● Exercise brief
Reproduce word for word everything in the excerpt below on selecting the support size, from "In practice, the" down to "size via SIC.".

In practice, the support size is usually unknown. We use a data-driven procedure to determine s. For any active set \(\mathcal{A}\), define an \(\mathrm{SIC}\) as follows: \[ \operatorname{SIC}(\mathcal{A})=n \log \mathcal{L}_{\mathcal{A}}+|\mathcal{A}| \log (p) \log \log n, \] where \(\mathcal{L}_{\mathcal{A}}=\min _{\beta_{\mathcal{I}}=0} \mathcal{L}_{n}(\beta), \mathcal{I}=(\mathcal{A})^{c}\). To identify the true model, the model complexity penalty is \(\log p\) and the slow diverging rate \(\log \log n\) is set to prevent underfitting. Theorem 4 states that the following ABESS algorithm selects the true support size via SIC.
Let \(s_{\max }\) be the maximum support size. We suggest \(s_{\max }=o\left(\frac{n}{\log p}\right)\) as the maximum possible recovery size. Typically, we set \(s_{\max }=\left[\frac{n}{\log (p) \log \log n}\right]\) where \([x]\) denotes the integer part of \(x\).
Input: \(X, y\), and the maximum support size \(s_{\max } .\)
For \(s=1,2, \ldots, s_{\max }\), do
\[\left(\hat{\boldsymbol{\beta}}_{s}, \hat{\boldsymbol{d}}_{s}, \hat{\mathcal{A}}_{s}, \hat{\mathcal{I}}_{s}\right)= \text{BESS.Fixed}(s).\]
End for
Compute the minimum of SIC:
\[s_{\min }=\arg \min _{s} \operatorname{SIC}\left(\hat{\mathcal{A}}_{s}\right).\]
Output \(\left(\hat{\boldsymbol{\beta}}_{s_{\operatorname{min}}}, \hat{\boldsymbol{d}}_{s_{\min }}, \hat{A}_{s_{\min }}, \hat{\mathcal{I}}_{s_{\min }}\right) .\)
abess()

● Information given

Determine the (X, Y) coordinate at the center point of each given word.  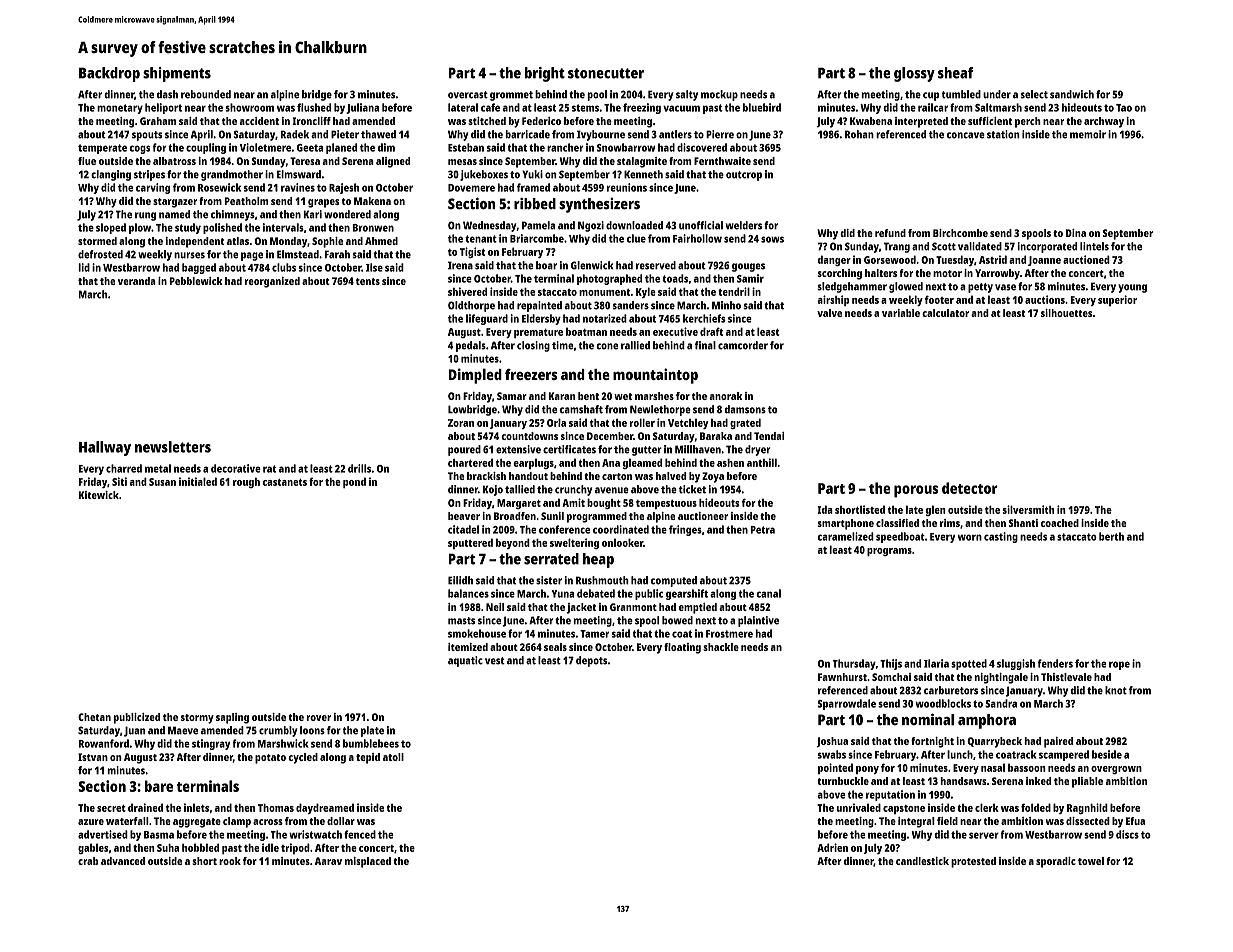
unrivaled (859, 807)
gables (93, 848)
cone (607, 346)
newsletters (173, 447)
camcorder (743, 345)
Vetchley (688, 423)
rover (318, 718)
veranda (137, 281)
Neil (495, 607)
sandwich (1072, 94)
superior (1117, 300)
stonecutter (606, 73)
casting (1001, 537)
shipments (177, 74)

==

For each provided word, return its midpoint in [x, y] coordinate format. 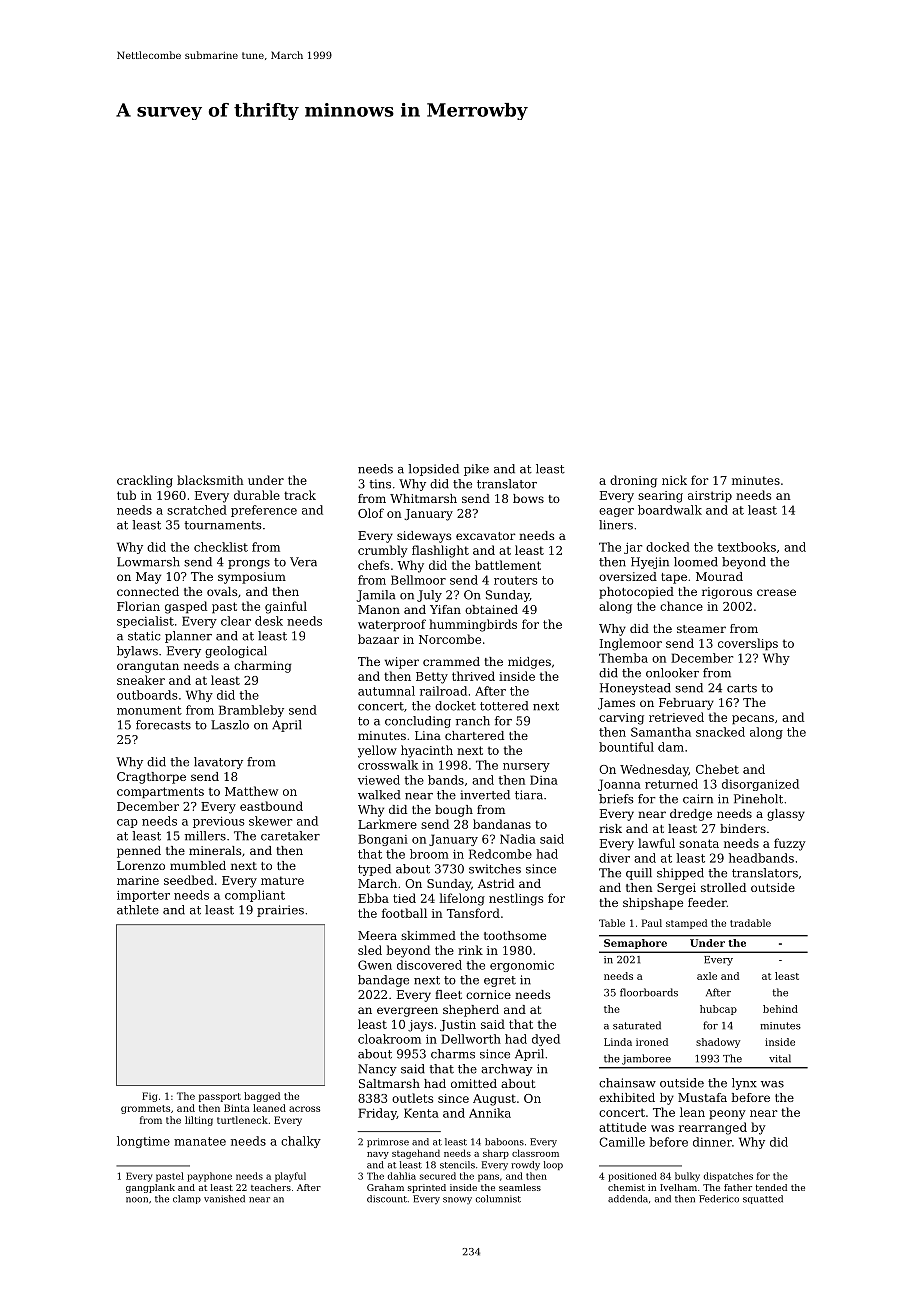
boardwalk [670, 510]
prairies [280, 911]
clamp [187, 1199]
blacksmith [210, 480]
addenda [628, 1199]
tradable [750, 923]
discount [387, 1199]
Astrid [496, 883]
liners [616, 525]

● Output for this exercise
In practice, the support size is usually unknown. We use a data-driven procedure to determine s. For any active set \(\mathcal{A}\), define an \(\mathrm{SIC}\) as follows: \[ \operatorname{SIC}(\mathcal{A})=n \log \mathcal{L}_{\mathcal{A}}+|\mathcal{A}| \log (p) \log \log n, \] where \(\mathcal{L}_{\mathcal{A}}=\min _{\beta_{\mathcal{I}}=0} \mathcal{L}_{n}(\beta), \mathcal{I}=(\mathcal{A})^{c}\). To identify the true model, the model complexity penalty is \(\log p\) and the slow diverging rate \(\log \log n\) is set to prevent underfitting. Theorem 4 states that the following ABESS algorithm selects the true support size via SIC.